New to my approach this year is crowdsourcing: I asked several of Adobe Analytics’ most experienced users, both inside and outside Adobe, to curate my list of tips and tricks and provide suggestions of their own, so it should be a smorgasbord of analytics goodness!

I’m thrilled to be able to present the session twice (which means that if I ruin the first one, I’ve got a crack at redemption):

You can check out the session abstract in the Summit session catalog, and maybe I’ll see you there!

To give you a sense of the kinds of tips you can expect, here are a handful of tips that were left on the proverbial cutting room floor:

Create segments using Fallout

This is one that we released in Reports & Analytics last year. A great reason to do this is to target users who complete a certain path. You can use the Fallout report in Reports & Analytics to discover and validate the path (to make sure you’ve built it correctly), then create a segment with one click. If you are using Profiles & Audiences through Adobe Marketing Cloud, you can then share that segment directly to Marketing Cloud, or use Adobe Mobile Services to push an in-app message to the users who completed that path.

Shortcuts to navigate Adobe Analytics

You might know that you can bring up the Adobe Analytics navigation with the press of a key—the forward-slash (/) key to be exact. But you might not know that when you bring up the navigation, your cursor is automatically placed in the search field; you can just start typing. You can press Enter at any time to go to whatever is the first search result showing at the time. You knew that too? Impressive. But did you know that as of our most recent release, you can now find reports by searching on eVar, prop, or event number. For example, if you want to go to the Product Finding Methods report in eVar50, you can search for “Product Finding Methods,” or you can search for “eVar50,” or even just “50.” The search results in the navigation now also return admin console features such as report suites, exclude by IP, company settings and more.
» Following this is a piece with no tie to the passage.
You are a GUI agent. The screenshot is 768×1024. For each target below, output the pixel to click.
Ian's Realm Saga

You’ll be flying around Adobe Analytics in no time!

Deliver Report Builder dashboards as CSV

Sometimes you want to use Report Builder because it allows you to build custom Excel dashboards to help run your business. Other times, you might want to use Report Builder to compile data from various report suites into one place and operate on your data so that your it can be consumed by another process, such as a dashboard for display on a big screen, or ingested by a database. The tip here is that if you choose to send your Report Builder dashboards in CSV format, Report Builder will download all of your data and any calculations that you have embedded will be performed, but then only the left-most worksheet will be delivered. This allows you to do any data manipulation that you need to do in other worksheets, then deliver an easily digestible, simple set of data for just about any purpose you can imagine.
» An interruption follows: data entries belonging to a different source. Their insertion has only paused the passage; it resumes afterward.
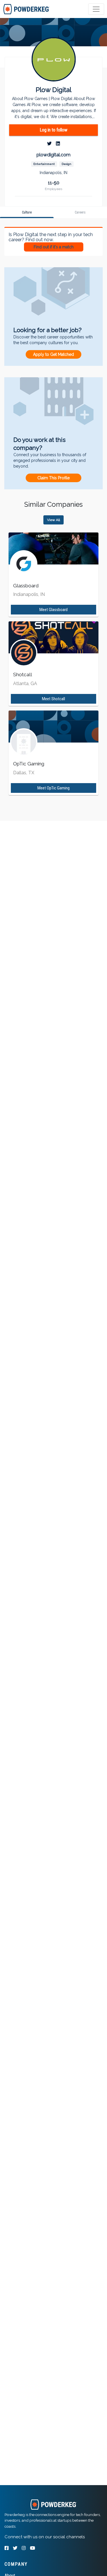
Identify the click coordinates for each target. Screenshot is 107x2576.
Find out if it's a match (54, 247)
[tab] (26, 9)
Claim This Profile (53, 478)
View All (53, 520)
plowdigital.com (53, 154)
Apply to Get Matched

Analytics on your Analytics

“Yo dawg, I heard you like Analytics.” So goes the meme. One of the most common questions I get from our customers is “How can I better understand who at my organization is using Adobe Analytics, and how they are using it?” Admittedly, this could and should be easier in many ways. But the Admin Console in Adobe Analytics does allow you to download the Usage & Access Logs directly into Excel. From there, you can build a quick pivot table to organize the results by report, by user, etc. This can help you understand where to focus as you train your colleagues, which reports and dashboards to optimize/build out and more.

Group your Report Suites

If you have a bunch of report suites in your Adobe Analytics account, it can be a hassle to make settings changes in the Admin Console, such as enabling eVars or turning on pathing for a bunch of props, because you need to go through a long list of report suites and manually select each one. If there are logical grouping to these report suites — such as brands, report suite types (dev, staging, production), etc. — you can select them and then use the “Add Group” feature to create a permanent grouping of suites. That way, the next time you need to make changes across all of those suites, you only need to select the group on the left of the report suite list; you no longer need to find each report suite one by one. This little tip has saved me a TON of time over the years!

If you thought those tips were even remotely decent, you’ll love the Adobe Analytics tips and tricks session at Summit. These are the ones that “weren’t quite good enough” (and happened to be a little Admin Console-heavy). They get a LOT better from here, including a brand new analysis tool, a new plug-in, and more.

It’s the most wonderful time of the year. See you in Salt Lake City!